## ABOUT THIS EXERCISE
Please find the lines in the entries below that contain the word "bottom", and copy each one.

## LISTED ENTRIES
⁂

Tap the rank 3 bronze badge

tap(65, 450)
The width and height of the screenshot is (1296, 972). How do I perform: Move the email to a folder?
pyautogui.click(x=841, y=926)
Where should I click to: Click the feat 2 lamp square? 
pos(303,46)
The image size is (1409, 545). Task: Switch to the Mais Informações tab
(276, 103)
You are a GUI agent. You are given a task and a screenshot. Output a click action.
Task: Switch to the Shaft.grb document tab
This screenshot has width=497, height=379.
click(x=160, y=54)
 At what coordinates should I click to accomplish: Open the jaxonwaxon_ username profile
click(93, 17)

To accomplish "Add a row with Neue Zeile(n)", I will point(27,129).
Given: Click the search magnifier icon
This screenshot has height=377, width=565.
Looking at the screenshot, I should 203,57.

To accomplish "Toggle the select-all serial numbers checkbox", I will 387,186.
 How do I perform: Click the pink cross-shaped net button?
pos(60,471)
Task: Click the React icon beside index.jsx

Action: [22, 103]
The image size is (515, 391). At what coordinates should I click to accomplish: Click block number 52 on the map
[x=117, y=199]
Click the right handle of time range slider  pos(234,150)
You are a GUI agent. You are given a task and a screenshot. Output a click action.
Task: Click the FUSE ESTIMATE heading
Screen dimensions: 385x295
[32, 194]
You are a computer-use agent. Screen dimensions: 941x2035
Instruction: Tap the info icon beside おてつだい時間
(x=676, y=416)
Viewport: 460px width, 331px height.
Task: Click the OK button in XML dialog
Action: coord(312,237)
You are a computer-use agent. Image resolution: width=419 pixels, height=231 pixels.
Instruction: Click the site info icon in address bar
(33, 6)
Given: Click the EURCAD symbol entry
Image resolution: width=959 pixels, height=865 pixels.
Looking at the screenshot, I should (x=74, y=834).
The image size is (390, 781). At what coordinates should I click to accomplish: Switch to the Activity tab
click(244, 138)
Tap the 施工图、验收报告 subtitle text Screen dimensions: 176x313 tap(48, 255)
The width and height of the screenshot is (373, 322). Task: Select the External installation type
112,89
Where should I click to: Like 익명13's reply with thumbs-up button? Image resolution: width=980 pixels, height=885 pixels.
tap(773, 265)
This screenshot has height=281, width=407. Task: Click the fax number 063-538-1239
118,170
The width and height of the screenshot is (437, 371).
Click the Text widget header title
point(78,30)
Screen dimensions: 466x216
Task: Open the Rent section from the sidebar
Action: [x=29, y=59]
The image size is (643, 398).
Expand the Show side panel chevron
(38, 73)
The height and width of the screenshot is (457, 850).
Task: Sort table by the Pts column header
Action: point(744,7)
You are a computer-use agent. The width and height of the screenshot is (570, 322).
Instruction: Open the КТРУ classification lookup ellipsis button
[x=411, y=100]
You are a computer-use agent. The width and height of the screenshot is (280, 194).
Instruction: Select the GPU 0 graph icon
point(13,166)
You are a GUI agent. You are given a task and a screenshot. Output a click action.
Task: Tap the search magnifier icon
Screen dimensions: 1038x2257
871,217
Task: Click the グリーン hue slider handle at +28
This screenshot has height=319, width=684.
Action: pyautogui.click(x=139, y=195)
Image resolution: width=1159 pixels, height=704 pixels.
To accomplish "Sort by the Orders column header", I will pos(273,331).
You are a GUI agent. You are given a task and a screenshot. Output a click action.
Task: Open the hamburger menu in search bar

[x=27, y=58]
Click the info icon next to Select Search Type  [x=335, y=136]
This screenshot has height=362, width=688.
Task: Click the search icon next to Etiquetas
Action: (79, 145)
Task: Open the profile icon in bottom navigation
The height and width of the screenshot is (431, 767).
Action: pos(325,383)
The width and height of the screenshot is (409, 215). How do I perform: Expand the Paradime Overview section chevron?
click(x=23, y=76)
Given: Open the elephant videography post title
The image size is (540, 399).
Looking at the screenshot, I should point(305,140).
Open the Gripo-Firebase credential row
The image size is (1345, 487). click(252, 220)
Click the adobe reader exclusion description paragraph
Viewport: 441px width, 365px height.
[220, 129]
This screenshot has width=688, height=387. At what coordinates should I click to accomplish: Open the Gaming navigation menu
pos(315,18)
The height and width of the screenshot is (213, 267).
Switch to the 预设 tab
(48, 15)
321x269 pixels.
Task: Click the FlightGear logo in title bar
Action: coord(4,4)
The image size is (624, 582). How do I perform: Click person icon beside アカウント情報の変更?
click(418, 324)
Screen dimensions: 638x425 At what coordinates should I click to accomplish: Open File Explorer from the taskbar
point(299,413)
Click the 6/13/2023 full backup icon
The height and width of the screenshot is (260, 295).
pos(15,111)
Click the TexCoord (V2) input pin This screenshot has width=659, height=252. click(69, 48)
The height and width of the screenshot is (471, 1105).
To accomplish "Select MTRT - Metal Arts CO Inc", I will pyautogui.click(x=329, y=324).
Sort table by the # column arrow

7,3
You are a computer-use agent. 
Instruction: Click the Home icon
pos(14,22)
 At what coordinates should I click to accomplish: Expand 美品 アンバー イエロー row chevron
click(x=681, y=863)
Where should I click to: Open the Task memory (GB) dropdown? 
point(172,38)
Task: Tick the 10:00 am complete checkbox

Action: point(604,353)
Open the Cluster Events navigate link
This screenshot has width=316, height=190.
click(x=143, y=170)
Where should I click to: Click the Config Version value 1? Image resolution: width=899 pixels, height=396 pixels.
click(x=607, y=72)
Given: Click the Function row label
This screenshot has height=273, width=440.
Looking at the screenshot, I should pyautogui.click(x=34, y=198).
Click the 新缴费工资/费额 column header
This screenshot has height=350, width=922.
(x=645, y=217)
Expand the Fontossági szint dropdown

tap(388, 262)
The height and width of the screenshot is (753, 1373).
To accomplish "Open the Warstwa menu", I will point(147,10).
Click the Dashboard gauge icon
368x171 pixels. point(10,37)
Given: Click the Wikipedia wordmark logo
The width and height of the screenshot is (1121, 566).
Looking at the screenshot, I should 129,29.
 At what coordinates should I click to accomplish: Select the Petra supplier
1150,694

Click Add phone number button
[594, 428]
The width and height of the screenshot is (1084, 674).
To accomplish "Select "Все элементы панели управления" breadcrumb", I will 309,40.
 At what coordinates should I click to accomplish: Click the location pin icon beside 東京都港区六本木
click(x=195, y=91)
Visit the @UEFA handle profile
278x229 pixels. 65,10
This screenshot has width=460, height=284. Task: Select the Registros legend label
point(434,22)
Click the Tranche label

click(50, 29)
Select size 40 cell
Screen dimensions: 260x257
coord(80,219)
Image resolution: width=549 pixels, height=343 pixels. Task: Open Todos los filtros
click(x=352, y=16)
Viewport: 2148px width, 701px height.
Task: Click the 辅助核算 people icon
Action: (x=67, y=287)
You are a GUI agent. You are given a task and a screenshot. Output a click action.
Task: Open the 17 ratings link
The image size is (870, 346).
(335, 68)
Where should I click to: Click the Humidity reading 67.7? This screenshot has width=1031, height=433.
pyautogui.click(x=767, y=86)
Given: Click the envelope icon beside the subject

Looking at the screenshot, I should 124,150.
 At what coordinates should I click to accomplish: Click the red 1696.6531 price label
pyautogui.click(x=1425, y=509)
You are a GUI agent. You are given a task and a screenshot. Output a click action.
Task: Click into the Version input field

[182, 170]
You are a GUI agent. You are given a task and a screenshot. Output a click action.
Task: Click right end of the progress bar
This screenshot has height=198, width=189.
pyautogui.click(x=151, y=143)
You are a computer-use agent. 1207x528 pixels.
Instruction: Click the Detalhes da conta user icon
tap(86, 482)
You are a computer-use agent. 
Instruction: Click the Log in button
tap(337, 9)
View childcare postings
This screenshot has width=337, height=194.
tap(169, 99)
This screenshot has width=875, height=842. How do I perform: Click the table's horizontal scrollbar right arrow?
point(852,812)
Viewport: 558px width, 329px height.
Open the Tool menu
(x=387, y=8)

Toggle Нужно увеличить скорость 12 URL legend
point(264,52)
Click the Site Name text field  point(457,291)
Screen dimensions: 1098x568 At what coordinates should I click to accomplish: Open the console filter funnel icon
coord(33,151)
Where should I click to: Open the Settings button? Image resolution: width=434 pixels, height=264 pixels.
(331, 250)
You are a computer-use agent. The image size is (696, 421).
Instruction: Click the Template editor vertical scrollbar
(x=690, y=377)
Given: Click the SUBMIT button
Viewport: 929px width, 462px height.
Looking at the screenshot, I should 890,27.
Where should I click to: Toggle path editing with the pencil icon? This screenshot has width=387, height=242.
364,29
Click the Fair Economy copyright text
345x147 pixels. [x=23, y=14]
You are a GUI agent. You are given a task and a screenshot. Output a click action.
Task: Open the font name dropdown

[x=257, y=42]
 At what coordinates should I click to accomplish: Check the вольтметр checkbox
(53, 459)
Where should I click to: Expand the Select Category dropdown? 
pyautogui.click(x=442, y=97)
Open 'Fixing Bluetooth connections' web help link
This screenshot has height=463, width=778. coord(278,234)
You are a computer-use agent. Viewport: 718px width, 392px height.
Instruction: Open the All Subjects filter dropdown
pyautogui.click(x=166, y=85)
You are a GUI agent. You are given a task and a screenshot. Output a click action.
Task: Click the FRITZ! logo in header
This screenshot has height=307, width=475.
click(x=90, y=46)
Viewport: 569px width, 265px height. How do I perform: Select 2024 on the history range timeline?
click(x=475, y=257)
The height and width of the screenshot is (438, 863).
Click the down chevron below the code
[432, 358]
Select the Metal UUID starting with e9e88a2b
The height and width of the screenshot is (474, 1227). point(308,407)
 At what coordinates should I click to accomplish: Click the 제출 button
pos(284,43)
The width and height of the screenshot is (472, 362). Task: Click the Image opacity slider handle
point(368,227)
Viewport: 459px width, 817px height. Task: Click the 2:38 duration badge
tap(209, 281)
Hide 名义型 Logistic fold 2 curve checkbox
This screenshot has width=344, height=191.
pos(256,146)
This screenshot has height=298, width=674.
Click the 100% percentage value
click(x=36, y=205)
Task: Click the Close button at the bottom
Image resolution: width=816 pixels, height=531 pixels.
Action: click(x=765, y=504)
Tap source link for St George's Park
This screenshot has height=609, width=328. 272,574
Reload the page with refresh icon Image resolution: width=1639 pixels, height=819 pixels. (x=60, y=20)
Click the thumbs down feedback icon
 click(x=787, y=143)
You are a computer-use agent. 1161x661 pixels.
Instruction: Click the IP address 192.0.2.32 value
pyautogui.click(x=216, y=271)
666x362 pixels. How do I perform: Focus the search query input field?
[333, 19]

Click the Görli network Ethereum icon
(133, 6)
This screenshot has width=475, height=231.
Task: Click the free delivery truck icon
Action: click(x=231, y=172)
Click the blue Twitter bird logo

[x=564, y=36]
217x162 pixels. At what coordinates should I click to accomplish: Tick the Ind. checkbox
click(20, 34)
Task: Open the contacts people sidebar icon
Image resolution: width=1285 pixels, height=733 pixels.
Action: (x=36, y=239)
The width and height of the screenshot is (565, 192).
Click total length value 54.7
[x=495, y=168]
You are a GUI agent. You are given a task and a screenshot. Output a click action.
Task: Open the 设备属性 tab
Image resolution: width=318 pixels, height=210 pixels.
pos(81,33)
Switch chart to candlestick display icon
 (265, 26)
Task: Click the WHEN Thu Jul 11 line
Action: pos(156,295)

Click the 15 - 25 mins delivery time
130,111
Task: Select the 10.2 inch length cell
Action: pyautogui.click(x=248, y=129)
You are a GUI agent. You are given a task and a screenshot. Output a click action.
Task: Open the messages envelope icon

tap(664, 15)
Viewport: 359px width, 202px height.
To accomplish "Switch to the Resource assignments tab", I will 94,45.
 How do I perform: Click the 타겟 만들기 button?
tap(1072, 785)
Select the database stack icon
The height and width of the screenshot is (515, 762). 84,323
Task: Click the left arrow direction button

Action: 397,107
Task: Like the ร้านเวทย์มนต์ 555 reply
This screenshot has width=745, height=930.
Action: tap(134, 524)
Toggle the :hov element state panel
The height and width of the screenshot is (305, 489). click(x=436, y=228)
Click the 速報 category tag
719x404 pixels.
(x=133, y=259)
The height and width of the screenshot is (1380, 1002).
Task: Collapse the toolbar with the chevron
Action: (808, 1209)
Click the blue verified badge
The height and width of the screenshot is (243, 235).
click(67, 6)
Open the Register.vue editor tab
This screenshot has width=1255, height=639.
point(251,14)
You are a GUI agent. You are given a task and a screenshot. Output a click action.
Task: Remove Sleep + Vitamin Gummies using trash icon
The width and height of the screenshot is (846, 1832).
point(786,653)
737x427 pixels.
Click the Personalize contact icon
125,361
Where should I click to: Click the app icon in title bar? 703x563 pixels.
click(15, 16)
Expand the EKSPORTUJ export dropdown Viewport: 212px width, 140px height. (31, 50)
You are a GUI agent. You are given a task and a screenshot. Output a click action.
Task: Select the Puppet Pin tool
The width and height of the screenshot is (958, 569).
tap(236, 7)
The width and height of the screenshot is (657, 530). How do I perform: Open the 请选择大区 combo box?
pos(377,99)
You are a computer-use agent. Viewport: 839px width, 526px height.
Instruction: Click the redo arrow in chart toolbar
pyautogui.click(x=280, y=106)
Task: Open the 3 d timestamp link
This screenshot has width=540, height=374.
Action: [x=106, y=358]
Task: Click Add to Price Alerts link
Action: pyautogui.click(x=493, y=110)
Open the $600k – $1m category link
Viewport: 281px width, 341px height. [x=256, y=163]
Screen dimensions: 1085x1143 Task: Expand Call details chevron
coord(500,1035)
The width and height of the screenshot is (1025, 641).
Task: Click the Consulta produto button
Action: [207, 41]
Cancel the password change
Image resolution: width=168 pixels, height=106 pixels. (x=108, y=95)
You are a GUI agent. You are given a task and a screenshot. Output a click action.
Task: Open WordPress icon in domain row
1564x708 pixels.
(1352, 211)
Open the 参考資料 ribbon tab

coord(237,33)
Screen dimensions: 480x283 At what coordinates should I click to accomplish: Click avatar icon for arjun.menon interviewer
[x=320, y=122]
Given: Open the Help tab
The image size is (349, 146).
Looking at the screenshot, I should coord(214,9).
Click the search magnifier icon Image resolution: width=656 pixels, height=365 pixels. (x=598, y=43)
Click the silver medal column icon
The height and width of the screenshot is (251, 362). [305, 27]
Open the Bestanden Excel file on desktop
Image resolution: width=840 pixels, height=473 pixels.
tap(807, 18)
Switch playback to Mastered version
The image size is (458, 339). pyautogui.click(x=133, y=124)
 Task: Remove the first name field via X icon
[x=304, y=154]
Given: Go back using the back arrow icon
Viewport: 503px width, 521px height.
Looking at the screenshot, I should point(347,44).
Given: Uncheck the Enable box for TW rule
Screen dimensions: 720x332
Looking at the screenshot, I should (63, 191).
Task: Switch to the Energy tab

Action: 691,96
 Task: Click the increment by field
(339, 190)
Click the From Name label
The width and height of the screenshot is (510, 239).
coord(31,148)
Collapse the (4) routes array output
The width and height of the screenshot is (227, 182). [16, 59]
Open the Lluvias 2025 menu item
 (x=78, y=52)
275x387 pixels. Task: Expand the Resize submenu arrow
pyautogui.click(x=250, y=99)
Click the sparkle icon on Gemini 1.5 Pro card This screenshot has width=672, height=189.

⁂

## WRITTEN ANSWER
Task: Open the profile icon in bottom navigation
Task: Click the Close button at the bottom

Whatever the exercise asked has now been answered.